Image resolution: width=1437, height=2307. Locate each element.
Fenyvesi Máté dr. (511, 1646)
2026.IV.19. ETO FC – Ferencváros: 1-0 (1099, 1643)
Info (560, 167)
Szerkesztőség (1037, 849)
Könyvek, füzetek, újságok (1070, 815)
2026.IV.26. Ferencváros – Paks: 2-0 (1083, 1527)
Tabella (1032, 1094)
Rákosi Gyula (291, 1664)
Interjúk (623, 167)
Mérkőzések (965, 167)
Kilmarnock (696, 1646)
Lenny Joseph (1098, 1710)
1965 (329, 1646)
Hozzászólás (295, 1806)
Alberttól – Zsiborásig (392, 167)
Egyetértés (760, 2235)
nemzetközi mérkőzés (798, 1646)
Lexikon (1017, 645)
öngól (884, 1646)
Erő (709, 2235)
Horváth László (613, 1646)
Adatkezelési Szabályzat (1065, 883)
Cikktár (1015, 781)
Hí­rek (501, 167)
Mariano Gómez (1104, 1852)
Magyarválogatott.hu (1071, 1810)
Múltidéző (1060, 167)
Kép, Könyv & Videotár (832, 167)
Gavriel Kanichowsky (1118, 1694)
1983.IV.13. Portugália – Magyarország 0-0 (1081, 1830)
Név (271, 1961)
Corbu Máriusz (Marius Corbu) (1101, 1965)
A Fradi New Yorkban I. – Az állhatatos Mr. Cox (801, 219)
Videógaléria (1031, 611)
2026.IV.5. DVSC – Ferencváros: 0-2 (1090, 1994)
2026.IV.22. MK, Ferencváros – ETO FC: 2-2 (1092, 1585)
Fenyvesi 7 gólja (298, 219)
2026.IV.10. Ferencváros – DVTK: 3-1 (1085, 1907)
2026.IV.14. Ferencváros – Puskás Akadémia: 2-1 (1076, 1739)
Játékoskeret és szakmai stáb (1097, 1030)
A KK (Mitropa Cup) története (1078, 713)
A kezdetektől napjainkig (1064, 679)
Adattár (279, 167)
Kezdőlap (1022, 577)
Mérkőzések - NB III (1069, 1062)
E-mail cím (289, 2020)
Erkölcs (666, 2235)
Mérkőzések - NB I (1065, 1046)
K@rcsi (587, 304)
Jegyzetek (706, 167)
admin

------------------------------------------------

■ Short task
Reproduce all of the entries above verbatim, line by line, without changing a single character.

■ Answer below
Image resolution: width=1437, height=2307. Locate each element.
Fenyvesi Máté dr. (511, 1646)
2026.IV.19. ETO FC – Ferencváros: 1-0 (1099, 1643)
Info (560, 167)
Szerkesztőség (1037, 849)
Könyvek, füzetek, újságok (1070, 815)
2026.IV.26. Ferencváros – Paks: 2-0 (1083, 1527)
Tabella (1032, 1094)
Rákosi Gyula (291, 1664)
Interjúk (623, 167)
Mérkőzések (965, 167)
Kilmarnock (696, 1646)
Lenny Joseph (1098, 1710)
1965 (329, 1646)
Hozzászólás (295, 1806)
Alberttól – Zsiborásig (392, 167)
Egyetértés (760, 2235)
nemzetközi mérkőzés (798, 1646)
Lexikon (1017, 645)
öngól (884, 1646)
Erő (709, 2235)
Horváth László (613, 1646)
Adatkezelési Szabályzat (1065, 883)
Cikktár (1015, 781)
Hí­rek (501, 167)
Mariano Gómez (1104, 1852)
Magyarválogatott.hu (1071, 1810)
Múltidéző (1060, 167)
Kép, Könyv & Videotár (832, 167)
Gavriel Kanichowsky (1118, 1694)
1983.IV.13. Portugália – Magyarország 0-0 (1081, 1830)
Név (271, 1961)
Corbu Máriusz (Marius Corbu) (1101, 1965)
A Fradi New Yorkban I. – Az állhatatos Mr. Cox (801, 219)
Videógaléria (1031, 611)
2026.IV.5. DVSC – Ferencváros: 0-2 (1090, 1994)
2026.IV.22. MK, Ferencváros – ETO FC: 2-2 (1092, 1585)
Fenyvesi 7 gólja (298, 219)
2026.IV.10. Ferencváros – DVTK: 3-1 (1085, 1907)
2026.IV.14. Ferencváros – Puskás Akadémia: 2-1 (1076, 1739)
Játékoskeret és szakmai stáb (1097, 1030)
A KK (Mitropa Cup) története (1078, 713)
A kezdetektől napjainkig (1064, 679)
Adattár (279, 167)
Kezdőlap (1022, 577)
Mérkőzések - NB III (1069, 1062)
E-mail cím (289, 2020)
Erkölcs (666, 2235)
Mérkőzések - NB I (1065, 1046)
K@rcsi (587, 304)
Jegyzetek (706, 167)
admin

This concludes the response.